Issue 9

Issue 9
“It took me four years to paint like Raphael, but a lifetime to paint like a child.”
–Picasso
Why do we write about virtual reality? Why do we write about Home? What is it about games and worlds of imagination that so fascinates us?
I recently had the chance to spend a lot of time interacting with a child. It was a fascinating experience; as adults, we grudgingly learn to accept that the world simply is the way it is, and we spend our lives adapting to it. Think back to when you were a child, though; the world was a fantastically interesting place where the rules seemed fluid. I found myself, as an adult, trying to teach a child basic lessons about How Things Work by framing even the most monotonous activities as a game.

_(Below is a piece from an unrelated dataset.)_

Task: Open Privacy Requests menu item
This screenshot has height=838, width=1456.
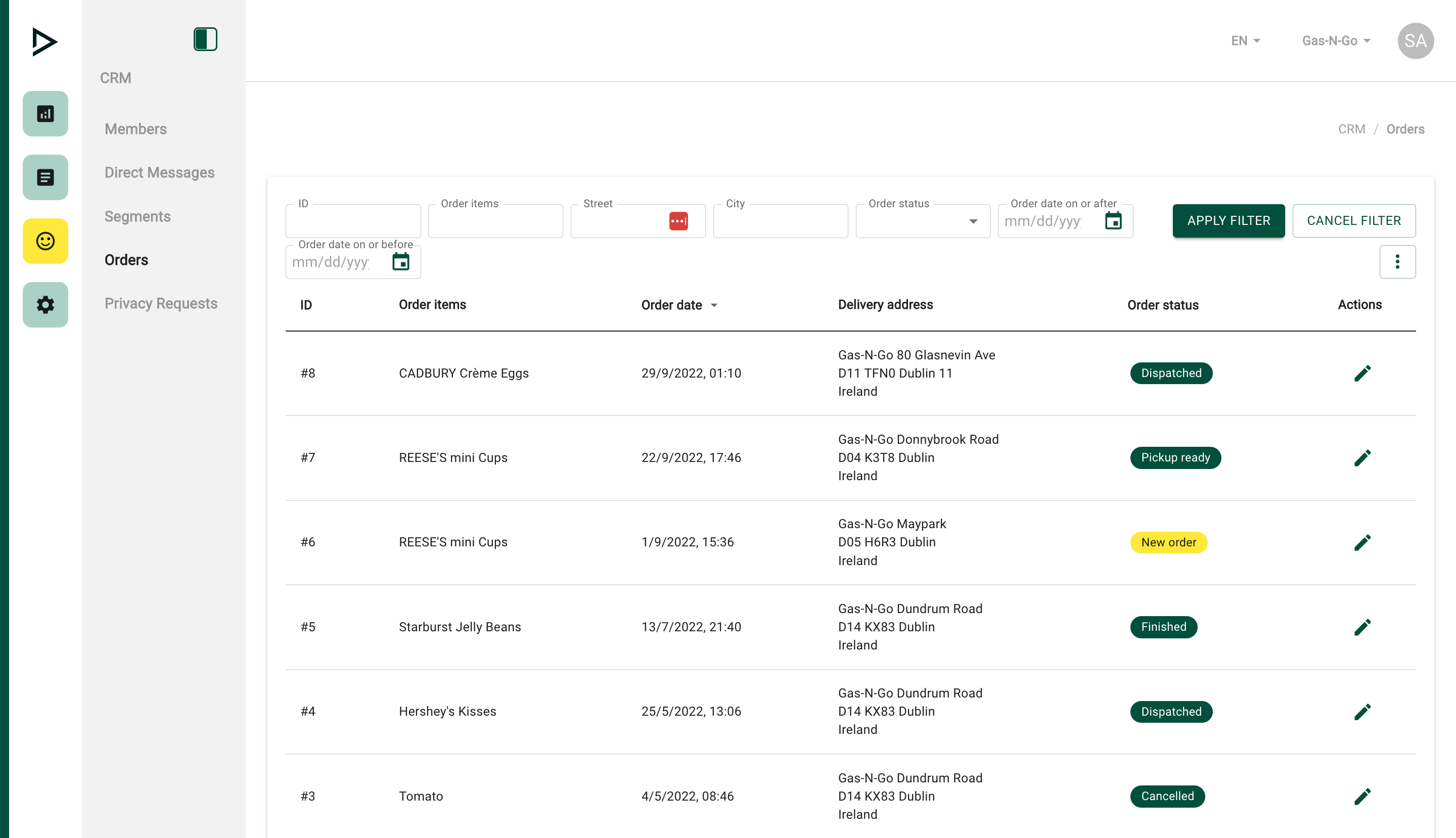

Humans love to play. We never quite forget the memory of how wondrously alive the world seemed when we were kids. Watch the “making of” featurette on Finding Nemo; the Pixar animators were given the opportunity to play like children again, and you can see the gleeful childlike reversion in their faces.
I’m bringing this up because video games are a staggeringly massive industry today. Most forms of entertainment are fairly passive experiences; watch a movie, read a book, see a play, and so forth. Video games, on the other hand, require interactivity. They require you to, on some level, actively identify with what you’re seeing onscreen — and, in some cases, choose how you want to alter it.

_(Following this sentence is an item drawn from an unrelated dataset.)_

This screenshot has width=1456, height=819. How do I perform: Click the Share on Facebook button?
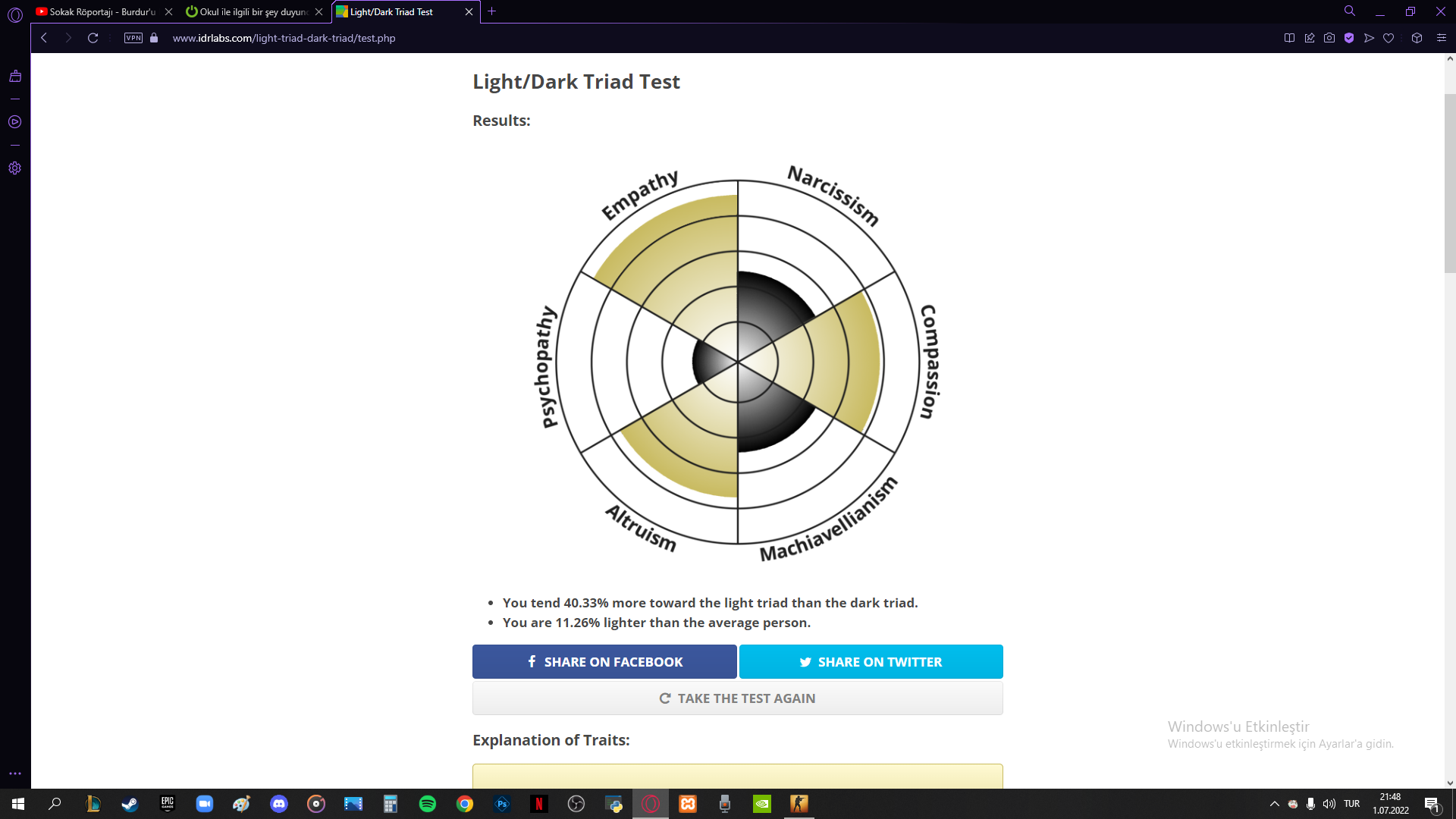[x=604, y=662]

Virtual reality takes it one step further. Games at least give you objectives to fulfill and parameters you have to stay within; worlds like Home, on the other hand, largely give back to you what you put into them. It is a chance for adults to play.

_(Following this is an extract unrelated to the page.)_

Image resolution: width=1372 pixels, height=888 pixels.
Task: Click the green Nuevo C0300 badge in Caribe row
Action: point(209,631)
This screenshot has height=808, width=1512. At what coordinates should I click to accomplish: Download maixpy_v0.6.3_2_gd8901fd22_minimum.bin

This is why we decided, with the release of the Hub, to go all the way back to the beginning. Our cover story is an interview with the father of video games himself: Ralph Baer.
Yeah. Ralph Baer.
Mr. Baer’s story is a fascinating one. Forget video games; this man was born before video itself existed. If you look at what he’s survived, and what he’s gone on to pioneer, here’s someone who has seen the real world in far greater detail than most of us reading this will ever experience.
Do you actually understand how your computer works? Or your television? We live in a society filled with such complex machines that most of us understand little more than the most basic functions of those devices. Ralph Baer, on the other hand, figured out the rather byzantine process of how to make electrical signals interact on a screen.
Make no mistake: every single video game out there — every single piece of the video game industry, hardware and software alike — fundamentally owe their existence to Ralph Baer. We are as children staring at the sky compared to this man’s intellect.
This is why we’ve dropped hints that this issue was going to feature a story like nothing you’d ever seen before in the pages of HSM. Do yourself a favor and pick up a copy of his book, Videogames: In the Beginning. Having the opportunity to interview a legitimate genius who is synonymous with the industry he created is an exceedingly rare gift. It would be like having the opportunity to interview Turing about the computer, or Marconi about the radio.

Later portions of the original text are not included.